Directions for this task: Each record below should be written out again exactly.

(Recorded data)
○ ○ ○

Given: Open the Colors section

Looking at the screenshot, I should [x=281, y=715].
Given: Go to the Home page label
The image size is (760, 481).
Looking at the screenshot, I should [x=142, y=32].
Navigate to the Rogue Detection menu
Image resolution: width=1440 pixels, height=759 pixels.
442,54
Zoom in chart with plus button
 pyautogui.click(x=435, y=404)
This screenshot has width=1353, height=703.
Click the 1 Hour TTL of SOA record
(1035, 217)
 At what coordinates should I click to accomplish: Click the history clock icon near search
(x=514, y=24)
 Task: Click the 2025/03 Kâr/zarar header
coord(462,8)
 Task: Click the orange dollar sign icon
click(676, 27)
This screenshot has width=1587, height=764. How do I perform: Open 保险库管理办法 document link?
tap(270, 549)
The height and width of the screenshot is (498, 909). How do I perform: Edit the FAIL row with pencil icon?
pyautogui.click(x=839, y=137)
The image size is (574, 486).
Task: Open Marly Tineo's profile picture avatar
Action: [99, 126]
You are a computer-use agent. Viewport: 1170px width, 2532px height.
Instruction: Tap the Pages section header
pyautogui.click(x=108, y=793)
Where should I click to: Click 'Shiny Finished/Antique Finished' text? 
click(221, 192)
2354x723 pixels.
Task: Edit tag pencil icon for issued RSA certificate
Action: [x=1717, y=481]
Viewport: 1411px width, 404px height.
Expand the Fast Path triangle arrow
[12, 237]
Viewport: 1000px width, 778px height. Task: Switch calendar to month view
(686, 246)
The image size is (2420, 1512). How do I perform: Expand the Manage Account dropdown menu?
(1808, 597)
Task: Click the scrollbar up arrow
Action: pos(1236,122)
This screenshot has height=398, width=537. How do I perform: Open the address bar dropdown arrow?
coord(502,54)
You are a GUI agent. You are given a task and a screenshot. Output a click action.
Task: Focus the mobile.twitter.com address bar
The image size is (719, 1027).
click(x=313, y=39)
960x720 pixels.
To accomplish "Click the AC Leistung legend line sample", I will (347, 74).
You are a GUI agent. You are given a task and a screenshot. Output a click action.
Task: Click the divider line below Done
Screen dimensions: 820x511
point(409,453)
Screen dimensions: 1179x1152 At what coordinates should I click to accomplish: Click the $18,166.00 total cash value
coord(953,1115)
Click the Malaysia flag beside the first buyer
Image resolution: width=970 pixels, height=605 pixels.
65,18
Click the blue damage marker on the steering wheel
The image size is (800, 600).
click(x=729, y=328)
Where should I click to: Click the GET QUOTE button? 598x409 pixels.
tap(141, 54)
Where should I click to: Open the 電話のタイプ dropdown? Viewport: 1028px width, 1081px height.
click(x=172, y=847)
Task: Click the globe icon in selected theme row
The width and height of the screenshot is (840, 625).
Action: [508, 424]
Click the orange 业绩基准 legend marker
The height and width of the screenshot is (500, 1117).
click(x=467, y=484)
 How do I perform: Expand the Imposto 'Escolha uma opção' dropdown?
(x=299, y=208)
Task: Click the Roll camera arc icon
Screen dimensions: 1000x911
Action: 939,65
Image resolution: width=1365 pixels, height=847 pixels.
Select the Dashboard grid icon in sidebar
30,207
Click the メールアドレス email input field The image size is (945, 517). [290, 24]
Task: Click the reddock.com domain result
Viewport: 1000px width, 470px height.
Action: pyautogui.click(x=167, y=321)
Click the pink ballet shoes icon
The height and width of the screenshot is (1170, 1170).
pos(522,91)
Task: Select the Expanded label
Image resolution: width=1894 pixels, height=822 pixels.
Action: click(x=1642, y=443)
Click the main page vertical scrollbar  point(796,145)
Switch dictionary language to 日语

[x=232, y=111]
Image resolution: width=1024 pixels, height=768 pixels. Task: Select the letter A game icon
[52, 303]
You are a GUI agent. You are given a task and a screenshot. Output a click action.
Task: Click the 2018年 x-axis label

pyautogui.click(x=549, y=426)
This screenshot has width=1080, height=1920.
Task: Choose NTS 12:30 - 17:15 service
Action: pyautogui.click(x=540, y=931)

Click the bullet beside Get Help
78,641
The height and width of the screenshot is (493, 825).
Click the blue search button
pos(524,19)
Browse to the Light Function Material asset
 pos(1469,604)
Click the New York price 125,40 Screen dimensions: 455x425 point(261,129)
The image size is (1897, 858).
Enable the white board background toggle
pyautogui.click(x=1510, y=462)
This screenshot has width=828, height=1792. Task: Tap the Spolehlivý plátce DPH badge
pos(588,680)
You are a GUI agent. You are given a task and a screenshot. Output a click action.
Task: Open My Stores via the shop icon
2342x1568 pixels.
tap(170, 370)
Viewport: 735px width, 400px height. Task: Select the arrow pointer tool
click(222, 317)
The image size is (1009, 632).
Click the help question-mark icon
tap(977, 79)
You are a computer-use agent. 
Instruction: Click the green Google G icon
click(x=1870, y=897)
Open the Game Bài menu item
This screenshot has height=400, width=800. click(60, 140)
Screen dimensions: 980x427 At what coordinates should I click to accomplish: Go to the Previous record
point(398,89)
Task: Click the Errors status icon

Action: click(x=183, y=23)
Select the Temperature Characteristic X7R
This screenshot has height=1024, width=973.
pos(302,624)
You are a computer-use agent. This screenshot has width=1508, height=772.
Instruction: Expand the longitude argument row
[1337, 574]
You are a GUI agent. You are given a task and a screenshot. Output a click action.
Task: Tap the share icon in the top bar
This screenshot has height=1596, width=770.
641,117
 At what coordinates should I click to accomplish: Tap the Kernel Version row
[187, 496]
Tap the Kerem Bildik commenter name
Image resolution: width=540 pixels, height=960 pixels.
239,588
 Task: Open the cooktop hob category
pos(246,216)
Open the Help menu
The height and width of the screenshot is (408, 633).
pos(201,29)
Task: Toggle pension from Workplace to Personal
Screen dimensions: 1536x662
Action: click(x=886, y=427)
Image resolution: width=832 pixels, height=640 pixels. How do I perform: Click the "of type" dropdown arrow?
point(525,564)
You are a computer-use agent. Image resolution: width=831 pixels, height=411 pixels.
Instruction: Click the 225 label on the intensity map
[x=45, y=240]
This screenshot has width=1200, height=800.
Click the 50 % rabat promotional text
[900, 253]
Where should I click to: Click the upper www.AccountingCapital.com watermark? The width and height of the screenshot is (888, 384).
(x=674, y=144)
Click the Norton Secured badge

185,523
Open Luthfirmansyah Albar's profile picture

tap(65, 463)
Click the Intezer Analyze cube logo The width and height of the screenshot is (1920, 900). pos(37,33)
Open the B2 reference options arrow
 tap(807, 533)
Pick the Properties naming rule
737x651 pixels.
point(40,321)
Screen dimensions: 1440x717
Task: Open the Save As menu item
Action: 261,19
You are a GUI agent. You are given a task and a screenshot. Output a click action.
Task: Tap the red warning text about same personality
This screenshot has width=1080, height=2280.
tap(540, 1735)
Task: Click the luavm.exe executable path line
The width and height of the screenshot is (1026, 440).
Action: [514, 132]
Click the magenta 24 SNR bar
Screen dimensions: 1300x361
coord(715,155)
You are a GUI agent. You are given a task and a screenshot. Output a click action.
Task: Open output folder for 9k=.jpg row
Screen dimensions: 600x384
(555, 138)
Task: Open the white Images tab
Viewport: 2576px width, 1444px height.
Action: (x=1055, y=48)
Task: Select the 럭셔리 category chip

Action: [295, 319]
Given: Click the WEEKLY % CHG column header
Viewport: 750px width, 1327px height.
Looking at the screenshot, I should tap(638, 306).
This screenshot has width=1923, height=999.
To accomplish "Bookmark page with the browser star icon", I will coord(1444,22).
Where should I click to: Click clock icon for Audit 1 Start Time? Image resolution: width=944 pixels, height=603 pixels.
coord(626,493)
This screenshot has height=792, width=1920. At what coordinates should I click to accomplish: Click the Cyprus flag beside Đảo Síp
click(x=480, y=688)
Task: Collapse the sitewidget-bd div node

○ ○ ○

Solution:
Given: Open the Colors section

Looking at the screenshot, I should [x=281, y=715].
Given: Go to the Home page label
The image size is (760, 481).
Looking at the screenshot, I should [x=142, y=32].
Navigate to the Rogue Detection menu
Image resolution: width=1440 pixels, height=759 pixels.
442,54
Zoom in chart with plus button
 pyautogui.click(x=435, y=404)
This screenshot has width=1353, height=703.
Click the 1 Hour TTL of SOA record
(1035, 217)
 At what coordinates should I click to accomplish: Click the history clock icon near search
(x=514, y=24)
 Task: Click the 2025/03 Kâr/zarar header
coord(462,8)
 Task: Click the orange dollar sign icon
click(676, 27)
This screenshot has width=1587, height=764. How do I perform: Open 保险库管理办法 document link?
tap(270, 549)
The height and width of the screenshot is (498, 909). How do I perform: Edit the FAIL row with pencil icon?
pyautogui.click(x=839, y=137)
The image size is (574, 486).
Task: Open Marly Tineo's profile picture avatar
Action: [99, 126]
You are a computer-use agent. Viewport: 1170px width, 2532px height.
Instruction: Tap the Pages section header
pyautogui.click(x=108, y=793)
Where should I click to: Click 'Shiny Finished/Antique Finished' text? 
click(221, 192)
2354x723 pixels.
Task: Edit tag pencil icon for issued RSA certificate
Action: [x=1717, y=481]
Viewport: 1411px width, 404px height.
Expand the Fast Path triangle arrow
[12, 237]
Viewport: 1000px width, 778px height. Task: Switch calendar to month view
(686, 246)
The image size is (2420, 1512). How do I perform: Expand the Manage Account dropdown menu?
(1808, 597)
Task: Click the scrollbar up arrow
Action: pos(1236,122)
This screenshot has height=398, width=537. How do I perform: Open the address bar dropdown arrow?
coord(502,54)
You are a GUI agent. You are given a task and a screenshot. Output a click action.
Task: Focus the mobile.twitter.com address bar
The image size is (719, 1027).
click(x=313, y=39)
960x720 pixels.
To accomplish "Click the AC Leistung legend line sample", I will (347, 74).
You are a GUI agent. You are given a task and a screenshot. Output a click action.
Task: Click the divider line below Done
Screen dimensions: 820x511
point(409,453)
Screen dimensions: 1179x1152 At what coordinates should I click to accomplish: Click the $18,166.00 total cash value
coord(953,1115)
Click the Malaysia flag beside the first buyer
Image resolution: width=970 pixels, height=605 pixels.
65,18
Click the blue damage marker on the steering wheel
The image size is (800, 600).
click(x=729, y=328)
Where should I click to: Click the GET QUOTE button? 598x409 pixels.
tap(141, 54)
Where should I click to: Open the 電話のタイプ dropdown? Viewport: 1028px width, 1081px height.
click(x=172, y=847)
Task: Click the globe icon in selected theme row
The width and height of the screenshot is (840, 625).
Action: [508, 424]
Click the orange 业绩基准 legend marker
The height and width of the screenshot is (500, 1117).
click(x=467, y=484)
 How do I perform: Expand the Imposto 'Escolha uma opção' dropdown?
(x=299, y=208)
Task: Click the Roll camera arc icon
Screen dimensions: 1000x911
Action: 939,65
Image resolution: width=1365 pixels, height=847 pixels.
Select the Dashboard grid icon in sidebar
30,207
Click the メールアドレス email input field The image size is (945, 517). [290, 24]
Task: Click the reddock.com domain result
Viewport: 1000px width, 470px height.
Action: pyautogui.click(x=167, y=321)
Click the pink ballet shoes icon
The height and width of the screenshot is (1170, 1170).
pos(522,91)
Task: Select the Expanded label
Image resolution: width=1894 pixels, height=822 pixels.
Action: click(x=1642, y=443)
Click the main page vertical scrollbar  point(796,145)
Switch dictionary language to 日语

[x=232, y=111]
Image resolution: width=1024 pixels, height=768 pixels. Task: Select the letter A game icon
[52, 303]
You are a GUI agent. You are given a task and a screenshot. Output a click action.
Task: Click the 2018年 x-axis label

pyautogui.click(x=549, y=426)
This screenshot has width=1080, height=1920.
Task: Choose NTS 12:30 - 17:15 service
Action: pyautogui.click(x=540, y=931)

Click the bullet beside Get Help
78,641
The height and width of the screenshot is (493, 825).
Click the blue search button
pos(524,19)
Browse to the Light Function Material asset
 pos(1469,604)
Click the New York price 125,40 Screen dimensions: 455x425 point(261,129)
The image size is (1897, 858).
Enable the white board background toggle
pyautogui.click(x=1510, y=462)
This screenshot has width=828, height=1792. Task: Tap the Spolehlivý plátce DPH badge
pos(588,680)
You are a GUI agent. You are given a task and a screenshot. Output a click action.
Task: Open My Stores via the shop icon
2342x1568 pixels.
tap(170, 370)
Viewport: 735px width, 400px height. Task: Select the arrow pointer tool
click(222, 317)
The image size is (1009, 632).
Click the help question-mark icon
tap(977, 79)
You are a computer-use agent. 
Instruction: Click the green Google G icon
click(x=1870, y=897)
Open the Game Bài menu item
This screenshot has height=400, width=800. click(60, 140)
Screen dimensions: 980x427 At what coordinates should I click to accomplish: Go to the Previous record
point(398,89)
Task: Click the Errors status icon

Action: click(x=183, y=23)
Select the Temperature Characteristic X7R
This screenshot has height=1024, width=973.
pos(302,624)
You are a computer-use agent. This screenshot has width=1508, height=772.
Instruction: Expand the longitude argument row
[1337, 574]
You are a GUI agent. You are given a task and a screenshot. Output a click action.
Task: Tap the share icon in the top bar
This screenshot has height=1596, width=770.
641,117
 At what coordinates should I click to accomplish: Tap the Kernel Version row
[187, 496]
Tap the Kerem Bildik commenter name
Image resolution: width=540 pixels, height=960 pixels.
239,588
 Task: Open the cooktop hob category
pos(246,216)
Open the Help menu
The height and width of the screenshot is (408, 633).
pos(201,29)
Task: Toggle pension from Workplace to Personal
Screen dimensions: 1536x662
Action: click(x=886, y=427)
Image resolution: width=832 pixels, height=640 pixels. How do I perform: Click the "of type" dropdown arrow?
point(525,564)
You are a computer-use agent. Image resolution: width=831 pixels, height=411 pixels.
Instruction: Click the 225 label on the intensity map
[x=45, y=240]
This screenshot has width=1200, height=800.
Click the 50 % rabat promotional text
[900, 253]
Where should I click to: Click the upper www.AccountingCapital.com watermark? The width and height of the screenshot is (888, 384).
(x=674, y=144)
Click the Norton Secured badge

185,523
Open Luthfirmansyah Albar's profile picture

tap(65, 463)
Click the Intezer Analyze cube logo The width and height of the screenshot is (1920, 900). pos(37,33)
Open the B2 reference options arrow
 tap(807, 533)
Pick the Properties naming rule
737x651 pixels.
point(40,321)
Screen dimensions: 1440x717
Task: Open the Save As menu item
Action: 261,19
You are a GUI agent. You are given a task and a screenshot. Output a click action.
Task: Tap the red warning text about same personality
This screenshot has width=1080, height=2280.
tap(540, 1735)
Task: Click the luavm.exe executable path line
The width and height of the screenshot is (1026, 440).
Action: [514, 132]
Click the magenta 24 SNR bar
Screen dimensions: 1300x361
coord(715,155)
You are a GUI agent. You are given a task and a screenshot. Output a click action.
Task: Open output folder for 9k=.jpg row
Screen dimensions: 600x384
(555, 138)
Task: Open the white Images tab
Viewport: 2576px width, 1444px height.
Action: (x=1055, y=48)
Task: Select the 럭셔리 category chip

Action: [295, 319]
Given: Click the WEEKLY % CHG column header
Viewport: 750px width, 1327px height.
Looking at the screenshot, I should tap(638, 306).
This screenshot has width=1923, height=999.
To accomplish "Bookmark page with the browser star icon", I will coord(1444,22).
Where should I click to: Click clock icon for Audit 1 Start Time? Image resolution: width=944 pixels, height=603 pixels.
coord(626,493)
This screenshot has height=792, width=1920. At what coordinates should I click to accomplish: Click the Cyprus flag beside Đảo Síp
click(x=480, y=688)
Task: Collapse the sitewidget-bd div node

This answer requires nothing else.